Since the dawn of time (well, OK, since 1979 when Michigan and Princeton Professors Ross and Williams developed the idea of a “house doctor”), energy efficiency enthusiasts have been convinced that retrofitting a residential building to save energy could pay for itself in fuel savings. It’s been a rocky road since those days, when the prime concern was our dependence on unreliable Mideast oil rather than climate change, and in the energy price valley of 1985 – 2000, it was a lot harder to make the case.
But over the last ten years, subsidized programs all over the country have carried out hundreds, perhaps thousands, of retrofits. Many were aimed at affordable housing, including the federally funded Weatherization programs, and state efforts like NYSERDA’s Assisted Multifamily Program (AMP, in which I was active) and the current Multifamily Performance Program (MPP). Others focused on coaxing the owners of unsubsidized multifamily buildings, including coops, condos, and market-rate rentals, to upgrade their building systems in the interest of greater efficiency, but always with the carrot of long-term savings. Similar efforts went on in many of the more progressive states.
All these programs were successful in installing efficiency upgrades: insulate the roofs, add caulking and weather-stripping, switch to fluorescent lights, replace that failing boiler, and add better heating controls. And because we had used careful analysis and detailed computer models, we were confident the savings were there. But the fact is, we couldn’t present fuel and electric usage data from any of the early projects to prove that our analysis was accurate. As late as 2008, we had a grand total of 20 buildings from AMP for which we had verified savings, largely of satisfactory magnitude.
Of course this is a problem from a technical perspective – we would like to know we are telling the truth when we claim that savings will be forthcoming. But there is another, much larger problem: all the retrofits done under Weatherization or NYSERDA programs are subsidized, one way or another, so the owner could expect a much more substantial return on their own partial investment than they would receive in pure market circumstances. And still it was hard to get them to undertake the projects. Further, what we need now is a truly massive campaign of energy retrofits, far larger than can ever be subsidized by either NYSERDA or the federal government. And owners rarely have the cash reserves to undertake energy retrofits on their own. The only way to bring retrofit activities “to scale” is to make them an investment opportunity for lenders, by which I mean banks.
But you know bankers – dour, untrusting, “show me your cash flow” types who want proof that you will have the money to meet your monthly obligations. (We will omit discussion of the unfortunate events of the last few years except to note that now no one will lend any money without ironclad guarantees of credit-worthiness.) If we want bankers to lend money for retrofits based on the use of energy savings to repay the loan, we need tools to convince them that the savings will be forthcoming. Until now, those tools were not in evidence.
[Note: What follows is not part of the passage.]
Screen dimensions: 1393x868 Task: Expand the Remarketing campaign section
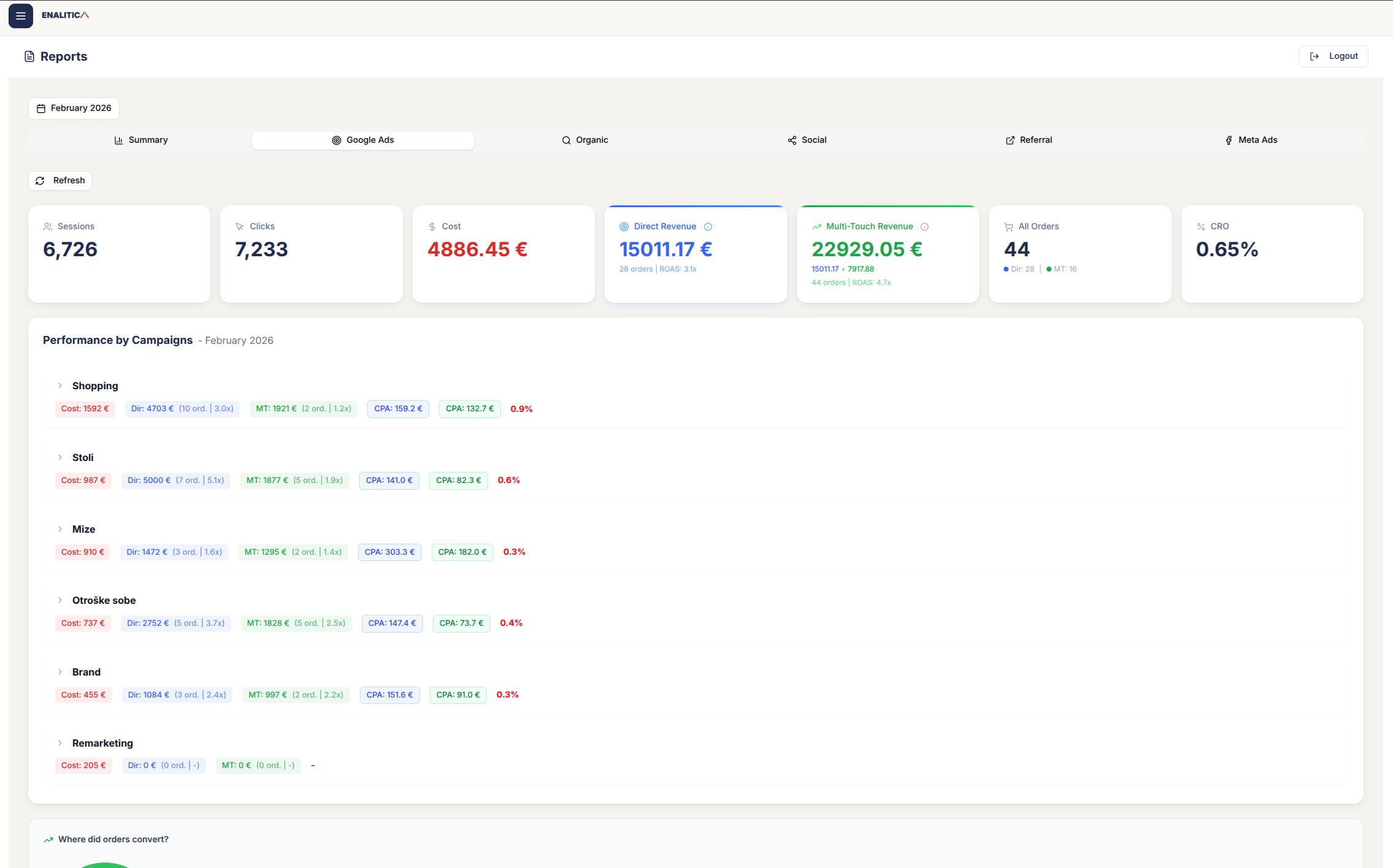point(60,743)
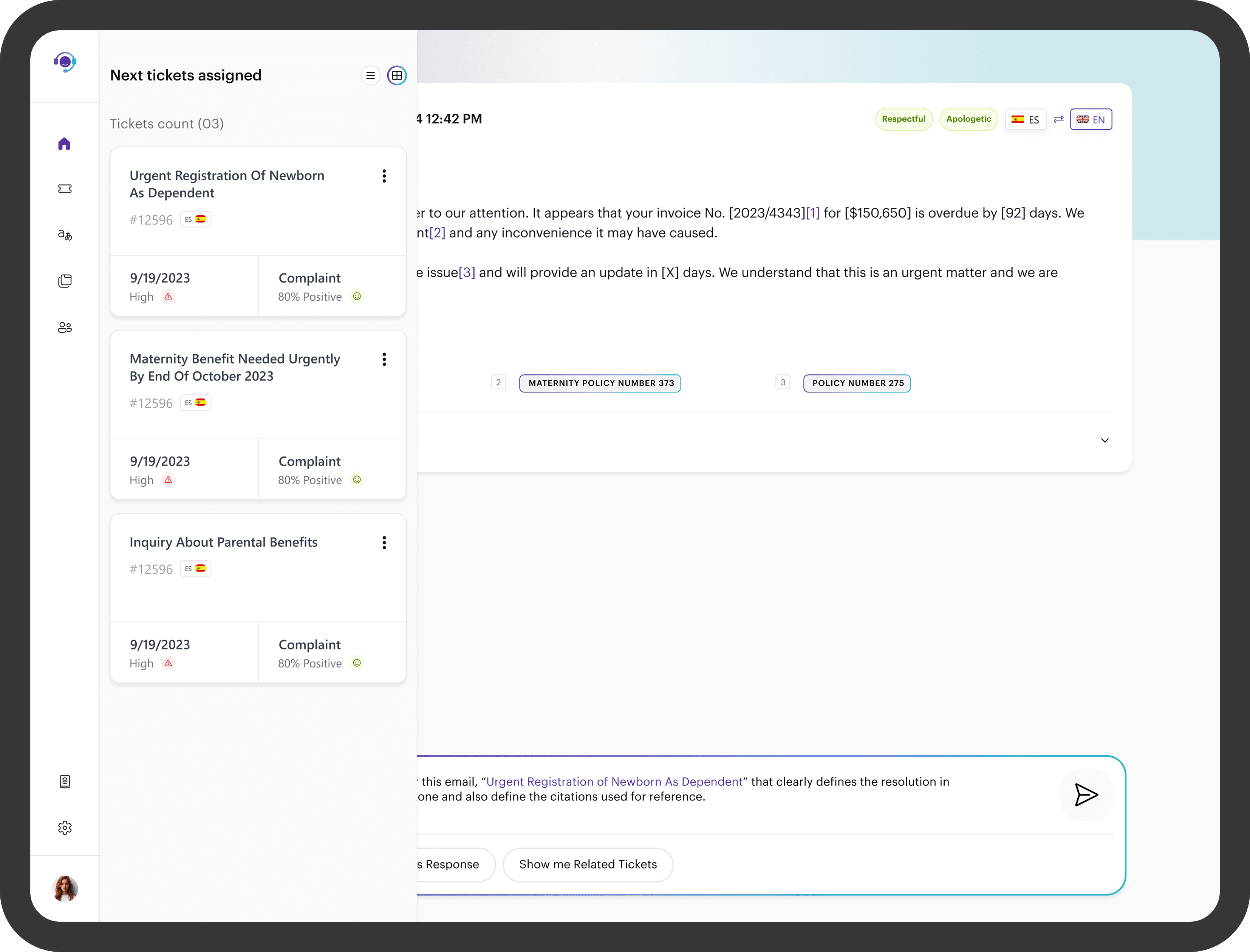
Task: Open options menu for Urgent Registration ticket
Action: click(x=384, y=176)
Today, we stand a chance. Deutsche Bank Americas Foundation and Living Cities commissioned Steven Winter Associates and HR&A Advisors to undertake a massive study of energy retrofit activities in New York City, and to formulate an underwriting approach based on their findings. The just-released report provides both a powerful case that the savings will be realized in enough instances to justify significant investment activity, and an analytic framework that will make investments even more secure.
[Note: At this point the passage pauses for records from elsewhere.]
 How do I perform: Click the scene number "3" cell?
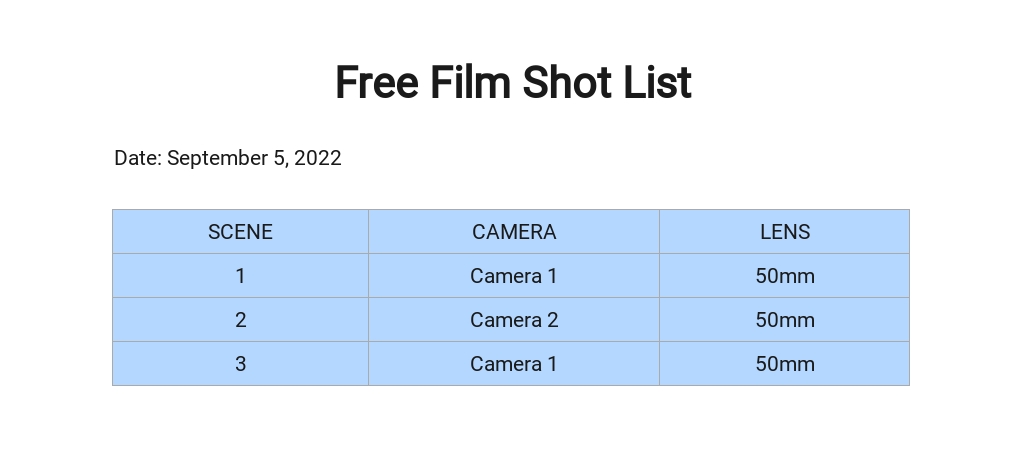click(x=240, y=364)
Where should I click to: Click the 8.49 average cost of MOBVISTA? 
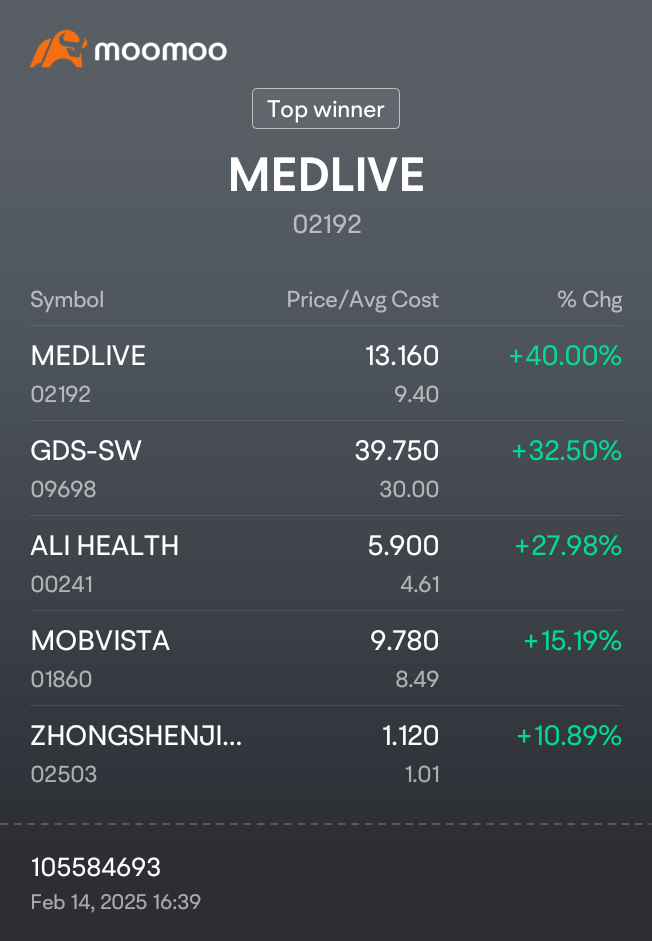pos(417,679)
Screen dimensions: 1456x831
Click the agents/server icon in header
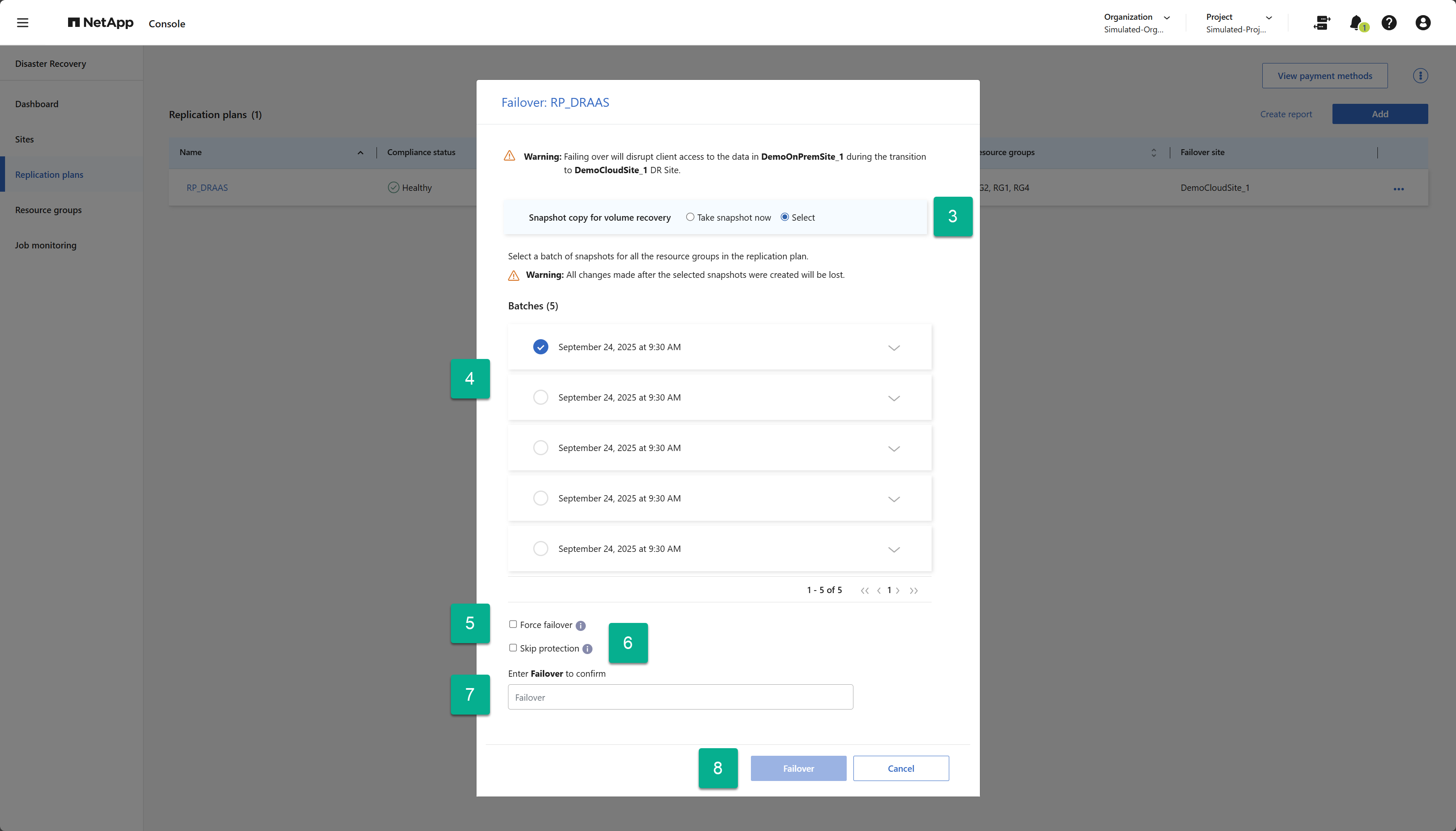click(1322, 23)
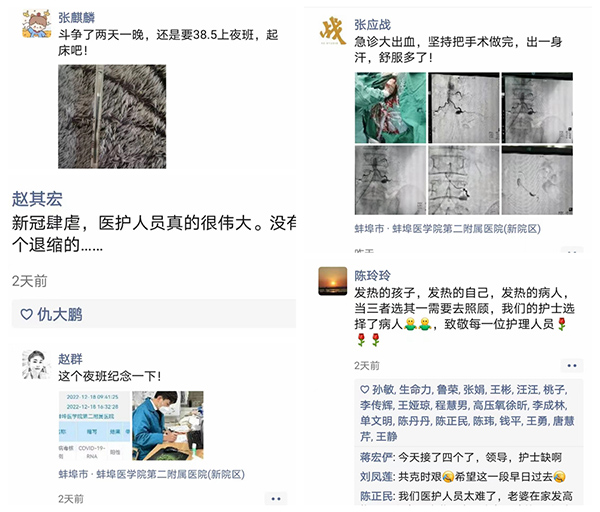The width and height of the screenshot is (600, 512).
Task: Open 张应战's gold calligraphy avatar
Action: (x=333, y=30)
On the technical side, they examined 231 buildings for which pre- and post-construction data was available, and developed a strong set of useful conclusions. Just a few examples: expect more substantial and reliable savings from fuel use reduction than from measures aimed at electric usage; the more fuel your building uses, the greater the potential for savings. (Before you say “duh”, this was quantified in way that that will be very useful for underwriting, as we will see.) And because buildings are complex systems, they found that while observed savings tracked projected savings in a statistical sense, there would still be cases where the savings fell short. How can this risk be minimized, making energy efficiency retrofits an attractive investment for our dour banker?
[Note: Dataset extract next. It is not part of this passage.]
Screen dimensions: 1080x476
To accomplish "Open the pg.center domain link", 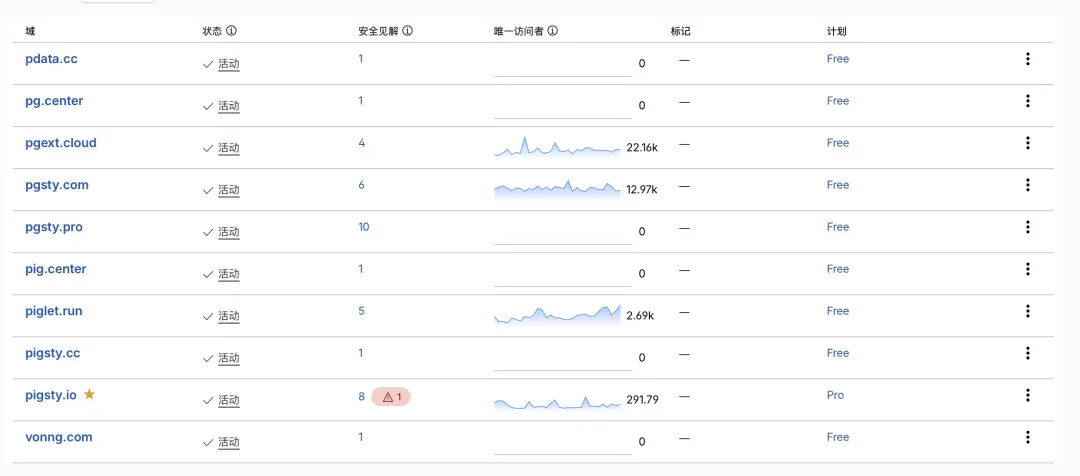I will pyautogui.click(x=54, y=101).
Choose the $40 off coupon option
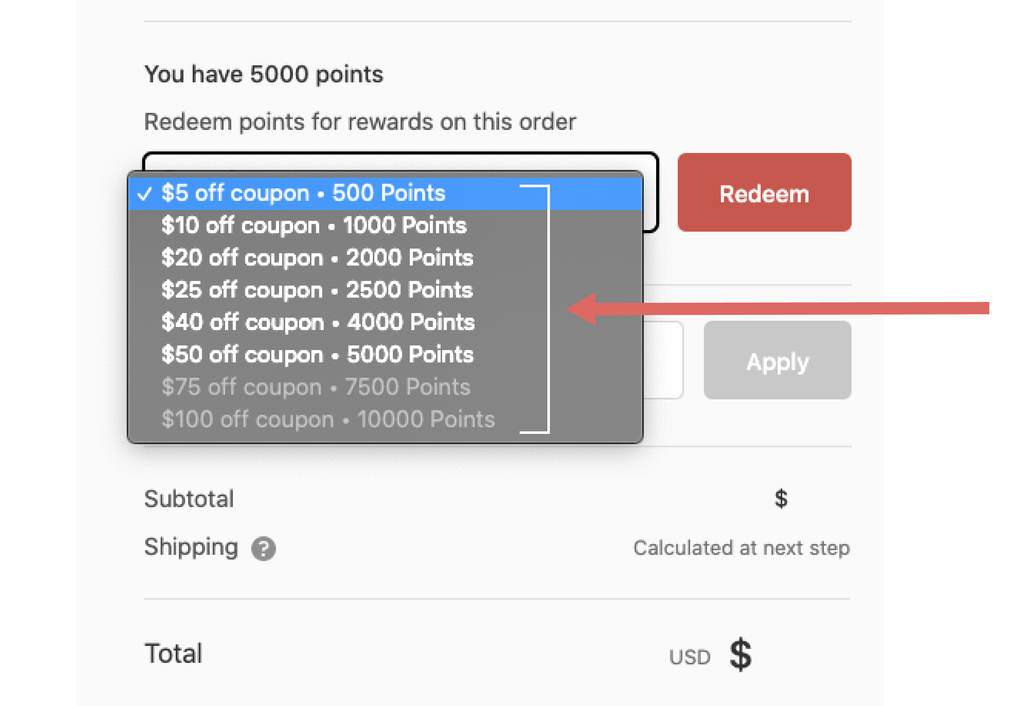The image size is (1024, 706). pos(317,322)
Here is where the team developed an exceedingly clever analytic approach. The engineers designing the retrofit will use their models to predict savings. But from an analysis of the 231 buildings, the team already knew that on average, they could expect savings roughly equal to half of the pre-retrofit fuel use minus a substantial constant. (See the paper for the math!) The clever approach then is to trust the engineer’s model unless it predicts savings greater than the average found for their data set, adjusted for energy use in the building being modeled. If the model predicts savings greater than the data set average, use the data set average. If the model predicts savings less than the data set average, use the model results. Then go talk to your banker. When this approach was applied to the buildings in the data set, they found that the actual energy savings substantially exceeded these adjusted predictions, a situation that should leave underwriters satisfied.
Can this work? Will we see a dramatic increase in capital available for energy efficiency retrofits? Only time will tell, but we have made a substantial step forward. All the buildings in New York City over 50,000 square feet will undergo energy audits, as required by Local Law 87 of 2009, and the proposed measures and their estimated savings will be there for all to see. Now, a robust way to justify financing the measures is also available.